╭─ DOCUMENT SECTION
394.Decode_String(Medium).md

394. Decode String (Medium)

Date and Time: Oct 17, 2024, 14:07 (EST)

Link: https://leetcode.com/problems/decode-string/

Question:

Given an encoded string, return its decoded string.

The encoding rule is: k[encoded_string], where the encoded_string inside the square brackets is being repeated exactly k times. Note that k is guaranteed to be a positive integer.

You may assume that the input string is always valid; there are no extra white spaces, square brackets are well-formed, etc. Furthermore, you may assume that the original data does not contain any digits and that digits are only for those repeat numbers, k. For example, there will not be input like 3a or 2[4].

The test cases are generated so that the length of the output will never exceed 10^5.

Example 1:

Input: s = "3[a]2[bc]"

Output: "aaabcbc"

Example 2:

Input: s = "3[a2[c]]"

Output: "accaccacc"

Example 3:

Input: s = "2[abc]3[cd]ef"

Output: "abcabccdcdcdef"

Constraints:

• 1 <= s.length <= 30

• s consists of lowercase English letters, digits, and square brackets '[]'.

• s is guaranteed to be a valid input.

• All the integers in s are in the range [1, 300].

Walk-through:

Add each char from s into stack[] except i == "]". When we have "]", we first get the subStr by popping from the stack, then get the digits for how many times we need to repeat this subStr, and we append this repeated subStr into stack[] again, so when we have nested square brackets happen, we can repeat the subStr. Finall, concatenate all subStrs from stack[] and return.

Python Solution:

May 28, 2026, [Time Taken 45m 29s]

class Solution:
    def decodeString(self, s: str) -> str:
        # Save num of time to repeat, and the string to repeat in stack
        # When i == ']', retrieve the string from stack until '['
        # Pop the '['
        # Retrieve the number
        # Append into res"" by int(digit) * char
        # TC: O(n), n=len(s), SC: O(n)
        res = ""
        stack = []
        for i in s:
            if i != "]":
                stack.append(i)
            else:
                # Retrieve the string
                string = ""
                while stack[-1] != "[":
                    string = stack.pop() + string
                stack.pop()     # to remove '['
                # Retrieve the number
                digit = ""
                while stack and stack[-1].isdigit():
                    digit = stack.pop() + digit
                # Update stack with the latest string
                stack.append(int(digit) * string)
        # Join all the string and return
        return "".join(stack)

Time Complexity: $O(n)$
Space Complexity: $O(n)$
╰─
◆ EXERCISE DETAILS
Reproduce the Decode String write-up between "394.Decode_String(Medium).md" and "a positive integer.", inclusive, switching "positive integer" to "whole number".
╭─ GIVEN RECORDS
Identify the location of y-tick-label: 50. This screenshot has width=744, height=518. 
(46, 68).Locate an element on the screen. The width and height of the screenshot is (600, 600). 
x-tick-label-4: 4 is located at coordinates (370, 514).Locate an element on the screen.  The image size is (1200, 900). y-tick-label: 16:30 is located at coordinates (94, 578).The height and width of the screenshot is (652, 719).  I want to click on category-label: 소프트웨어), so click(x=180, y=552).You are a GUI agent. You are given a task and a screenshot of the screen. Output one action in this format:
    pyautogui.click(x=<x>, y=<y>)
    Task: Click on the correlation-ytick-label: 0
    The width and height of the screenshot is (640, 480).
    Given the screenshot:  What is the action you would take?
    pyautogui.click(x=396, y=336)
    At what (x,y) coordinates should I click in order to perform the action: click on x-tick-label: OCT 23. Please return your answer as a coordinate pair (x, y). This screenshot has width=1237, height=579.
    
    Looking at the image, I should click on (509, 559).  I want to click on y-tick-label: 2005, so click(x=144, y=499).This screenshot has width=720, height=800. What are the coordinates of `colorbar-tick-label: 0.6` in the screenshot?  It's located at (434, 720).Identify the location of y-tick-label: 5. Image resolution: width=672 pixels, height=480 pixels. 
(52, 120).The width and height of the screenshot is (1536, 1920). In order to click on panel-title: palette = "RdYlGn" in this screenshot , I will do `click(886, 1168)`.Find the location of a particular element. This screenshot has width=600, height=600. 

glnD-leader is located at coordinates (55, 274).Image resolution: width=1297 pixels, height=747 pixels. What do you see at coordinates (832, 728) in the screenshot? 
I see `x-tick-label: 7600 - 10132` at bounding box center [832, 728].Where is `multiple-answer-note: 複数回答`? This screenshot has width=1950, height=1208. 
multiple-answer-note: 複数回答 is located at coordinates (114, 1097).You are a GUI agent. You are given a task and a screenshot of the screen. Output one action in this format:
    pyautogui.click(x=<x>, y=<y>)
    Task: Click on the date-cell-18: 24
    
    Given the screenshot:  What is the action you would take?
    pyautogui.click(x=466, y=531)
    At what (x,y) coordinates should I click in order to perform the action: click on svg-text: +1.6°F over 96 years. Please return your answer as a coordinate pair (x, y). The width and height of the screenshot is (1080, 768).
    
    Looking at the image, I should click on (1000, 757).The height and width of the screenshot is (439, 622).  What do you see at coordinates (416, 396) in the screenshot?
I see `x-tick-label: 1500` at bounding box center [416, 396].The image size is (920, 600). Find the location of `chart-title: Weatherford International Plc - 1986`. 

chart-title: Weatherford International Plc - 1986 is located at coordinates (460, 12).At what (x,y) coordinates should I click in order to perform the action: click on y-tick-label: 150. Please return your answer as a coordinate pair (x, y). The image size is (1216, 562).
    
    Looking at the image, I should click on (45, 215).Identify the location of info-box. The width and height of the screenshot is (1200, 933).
╰─
◆ TASK RESPONSE
394.Decode_String(Medium).md

394. Decode String (Medium)

Date and Time: Oct 17, 2024, 14:07 (EST)

Link: https://leetcode.com/problems/decode-string/

Question:

Given an encoded string, return its decoded string.

The encoding rule is: k[encoded_string], where the encoded_string inside the square brackets is being repeated exactly k times. Note that k is guaranteed to be a whole number.